▶ **How to complete this task**: From the entries that follow, list every line in which the string "Viewport" appears.

▶ **Source information**:

[Start of Attachment]

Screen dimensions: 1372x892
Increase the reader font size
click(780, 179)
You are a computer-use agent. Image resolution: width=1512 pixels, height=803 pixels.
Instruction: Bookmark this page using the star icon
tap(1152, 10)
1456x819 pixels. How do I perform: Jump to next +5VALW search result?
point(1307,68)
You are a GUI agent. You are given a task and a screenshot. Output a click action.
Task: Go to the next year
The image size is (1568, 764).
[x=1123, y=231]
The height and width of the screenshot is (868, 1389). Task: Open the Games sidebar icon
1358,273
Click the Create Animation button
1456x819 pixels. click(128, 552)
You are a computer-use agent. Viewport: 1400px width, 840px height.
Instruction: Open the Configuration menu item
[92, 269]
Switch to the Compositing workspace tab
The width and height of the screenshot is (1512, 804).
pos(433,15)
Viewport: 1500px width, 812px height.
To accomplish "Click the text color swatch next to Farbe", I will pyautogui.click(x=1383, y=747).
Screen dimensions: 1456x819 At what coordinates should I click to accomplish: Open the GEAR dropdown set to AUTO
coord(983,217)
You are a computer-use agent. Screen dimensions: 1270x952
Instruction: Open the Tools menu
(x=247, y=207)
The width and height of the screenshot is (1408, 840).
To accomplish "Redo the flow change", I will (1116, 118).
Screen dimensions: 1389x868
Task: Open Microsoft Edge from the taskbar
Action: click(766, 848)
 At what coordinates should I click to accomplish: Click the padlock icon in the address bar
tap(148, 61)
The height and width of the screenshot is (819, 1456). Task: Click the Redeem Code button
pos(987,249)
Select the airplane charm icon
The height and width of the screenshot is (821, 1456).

[End of Attachment]

▶ **Written answer**:
You are a computer-use agent. Viewport: 1400px width, 840px height.
Viewport: 1500px width, 812px height.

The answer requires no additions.